The electric wiring sheet H1301 under the experiments has the ID contact pad H1302 a, the VH contact pad H1302 c, the GNDH contact pad H1302 d at the positions shown in FIG. 13. More particularly, the VH contact pad H1302 c are disposed at one side of the ID contact pad H1302 a, and the GNDH contact pad H1302 d are disposed at the other side. The opening dimensions of each of the contact pad are 1.3 mm×1.3 mm and are arranged at the interval of 2.0 mm. The base material of the electric wiring sheet H1301 is polyimide, and a plurality of wiring lines of copper foil are electrically connected to the ID pads H1104 a, the VH pads H1104 c and the GNDH contact pads H1104 d, respectively.
In FIG. 13, a semispherical test contact 140 is caused to approach to the ID contact pad H1302 a at the position right above the ID contact pad H1302 a and is supplied with the voltage of +20 kV, and the electric discharging to the respective contact pads are observed. The experiments are carried out with four samples, and the results are as follows.
TABLE 1 |
|
(Occurrences of electric discharge) |
|
Sample 1 |
Yes |
Yes |
No |
|
Sample 2 |
No |
No |
Yes |
|
Sample 3 |
No |
Yes |
No |
|
Sample 4 |
No |
Yes |
Yes |
|
Frequencies of |
¼ |
¾ |
2/4 |
|
occurrences |
|
|
The results of experiments show that although the discharge is tried aiming at the ID contact pad H1302 a, the discharge occurred to the ID contact pad H1302 a only in one of the four samples. Therefore, it is understood that discharge to the ID contact pad can be effectively impeded by the existence of the VH contact pad and/or the GNDH contact pad adjacent the ID contact pad. In the case of sample 1 with which the discharge occurred to the ID contact pad, the discharge to the VH contact pad also occurred simultaneously. From this result, it is understood that discharge to the ID contact pad is diffused by the existence of the adjacent VH contact pad and/or GNDH contact pad.
In the foregoing description, the storing element is provided in the recording element substrate. But, similar effects are provided when a similar storing element is provided in another substrate.
As described in the foregoing, in the recording head of this embodiment, one or both of the VH contact pad and the GNDH contact pad are disposed at both of the sides of the ID contact pad adjacent thereto, so that discharge to the ID contact pad is effectively impeded. By doing so, the adverse influence, to the storing element, of the static electricity attack upon contact of the user's hand or finger to the head when the head is mounted to the carriage or to the main assembly of the apparatus, is prevented. Recently, the circuit on the substrate for the ink jet recording is improved, it is quite durable against the static electricity, and therefore, the counter measurement against the static electricity would be sufficient if the disposition of the contact pad of these embodiments of the present invention are employed.

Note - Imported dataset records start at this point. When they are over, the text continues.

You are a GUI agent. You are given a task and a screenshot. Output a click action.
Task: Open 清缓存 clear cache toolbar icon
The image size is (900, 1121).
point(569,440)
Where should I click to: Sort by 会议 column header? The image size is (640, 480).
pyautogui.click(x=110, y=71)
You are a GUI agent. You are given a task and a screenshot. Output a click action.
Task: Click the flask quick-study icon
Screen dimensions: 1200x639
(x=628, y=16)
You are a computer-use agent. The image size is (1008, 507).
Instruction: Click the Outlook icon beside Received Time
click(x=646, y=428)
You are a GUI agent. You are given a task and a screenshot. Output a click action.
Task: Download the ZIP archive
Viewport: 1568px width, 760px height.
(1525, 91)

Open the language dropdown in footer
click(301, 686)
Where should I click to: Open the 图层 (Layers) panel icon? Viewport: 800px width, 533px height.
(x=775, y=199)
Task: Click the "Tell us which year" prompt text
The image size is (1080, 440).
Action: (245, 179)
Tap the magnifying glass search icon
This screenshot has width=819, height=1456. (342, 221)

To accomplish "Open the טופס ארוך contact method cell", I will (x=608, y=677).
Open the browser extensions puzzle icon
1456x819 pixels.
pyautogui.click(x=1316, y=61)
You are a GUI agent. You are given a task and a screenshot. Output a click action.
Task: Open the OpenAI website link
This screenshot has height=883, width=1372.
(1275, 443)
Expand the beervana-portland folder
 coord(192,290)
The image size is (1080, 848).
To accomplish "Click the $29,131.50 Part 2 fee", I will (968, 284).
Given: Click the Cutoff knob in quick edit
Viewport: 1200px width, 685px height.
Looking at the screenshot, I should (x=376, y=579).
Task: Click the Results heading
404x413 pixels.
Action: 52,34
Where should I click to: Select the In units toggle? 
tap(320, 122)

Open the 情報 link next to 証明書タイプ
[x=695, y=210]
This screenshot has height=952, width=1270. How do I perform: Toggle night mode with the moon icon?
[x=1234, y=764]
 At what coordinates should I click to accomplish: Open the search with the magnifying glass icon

The description will be made as to the positional relation among the ID contact pad, the VH contact pad and the GNDH contact pad with more specific examples.
Embodiment 1
Referring to FIG. 1, the description will be made as to an ink jet recording head according to the first embodiment of the present invention.
FIG. 1 is an enlarged view of the external signal input contact portion of the electric wiring sheet of the second recording head used with the ink jet recording head of this embodiment. Referring to FIG. 1, the electric wiring sheet H1301 is provided with 32 external signal input contacts H1302. Of these external signal input contacts H1302, six pads are ID contact pads H1302 a which are disposed substantially at the central portion of the portion where the external signal input contacts H1302 are disposed. The ID contact pads H1302 a are respectively connected to the ID pads connected with the fuse H1117 (a simple connecting line or the resistance element (FIG. 11)) provided at the opposite ends of each of the three ink supply ports H1102 of the second recording element substrate H1101 shown in FIG. 10.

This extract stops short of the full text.